Part of a data file ->
------------
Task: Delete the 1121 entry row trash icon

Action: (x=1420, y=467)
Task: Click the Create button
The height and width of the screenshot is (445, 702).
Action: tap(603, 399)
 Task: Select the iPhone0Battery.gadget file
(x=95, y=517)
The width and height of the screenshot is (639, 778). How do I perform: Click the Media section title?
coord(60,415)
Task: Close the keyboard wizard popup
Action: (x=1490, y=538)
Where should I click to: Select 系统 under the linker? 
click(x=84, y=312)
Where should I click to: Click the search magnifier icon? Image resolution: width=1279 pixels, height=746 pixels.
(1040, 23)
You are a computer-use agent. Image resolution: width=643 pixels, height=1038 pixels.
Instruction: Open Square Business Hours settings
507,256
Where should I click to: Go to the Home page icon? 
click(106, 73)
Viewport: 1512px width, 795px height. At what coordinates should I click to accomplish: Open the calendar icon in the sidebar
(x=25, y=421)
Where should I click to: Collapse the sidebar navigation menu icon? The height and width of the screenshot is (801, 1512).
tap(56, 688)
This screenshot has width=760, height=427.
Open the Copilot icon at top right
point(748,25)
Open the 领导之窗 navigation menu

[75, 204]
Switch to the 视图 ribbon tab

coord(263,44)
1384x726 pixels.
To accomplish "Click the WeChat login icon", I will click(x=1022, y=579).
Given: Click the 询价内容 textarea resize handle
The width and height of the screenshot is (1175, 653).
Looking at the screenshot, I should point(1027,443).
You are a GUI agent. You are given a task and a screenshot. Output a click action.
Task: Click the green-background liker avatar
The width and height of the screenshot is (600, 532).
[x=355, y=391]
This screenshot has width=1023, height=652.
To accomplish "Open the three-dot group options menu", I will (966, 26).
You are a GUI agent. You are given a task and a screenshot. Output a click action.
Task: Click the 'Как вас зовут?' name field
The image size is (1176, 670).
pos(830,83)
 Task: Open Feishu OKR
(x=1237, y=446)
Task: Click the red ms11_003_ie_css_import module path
------------
Required work -> Could you copy out the records above word for word, starting with their first line and going through the line that contains "will click(x=1022, y=579)."?

Response to the task ->
Task: Delete the 1121 entry row trash icon

Action: (x=1420, y=467)
Task: Click the Create button
The height and width of the screenshot is (445, 702).
Action: tap(603, 399)
 Task: Select the iPhone0Battery.gadget file
(x=95, y=517)
The width and height of the screenshot is (639, 778). How do I perform: Click the Media section title?
coord(60,415)
Task: Close the keyboard wizard popup
Action: (x=1490, y=538)
Where should I click to: Select 系统 under the linker? 
click(x=84, y=312)
Where should I click to: Click the search magnifier icon? Image resolution: width=1279 pixels, height=746 pixels.
(1040, 23)
You are a computer-use agent. Image resolution: width=643 pixels, height=1038 pixels.
Instruction: Open Square Business Hours settings
507,256
Where should I click to: Go to the Home page icon? 
click(106, 73)
Viewport: 1512px width, 795px height. At what coordinates should I click to accomplish: Open the calendar icon in the sidebar
(x=25, y=421)
Where should I click to: Collapse the sidebar navigation menu icon? The height and width of the screenshot is (801, 1512).
tap(56, 688)
This screenshot has width=760, height=427.
Open the Copilot icon at top right
point(748,25)
Open the 领导之窗 navigation menu

[75, 204]
Switch to the 视图 ribbon tab

coord(263,44)
1384x726 pixels.
To accomplish "Click the WeChat login icon", I will click(x=1022, y=579).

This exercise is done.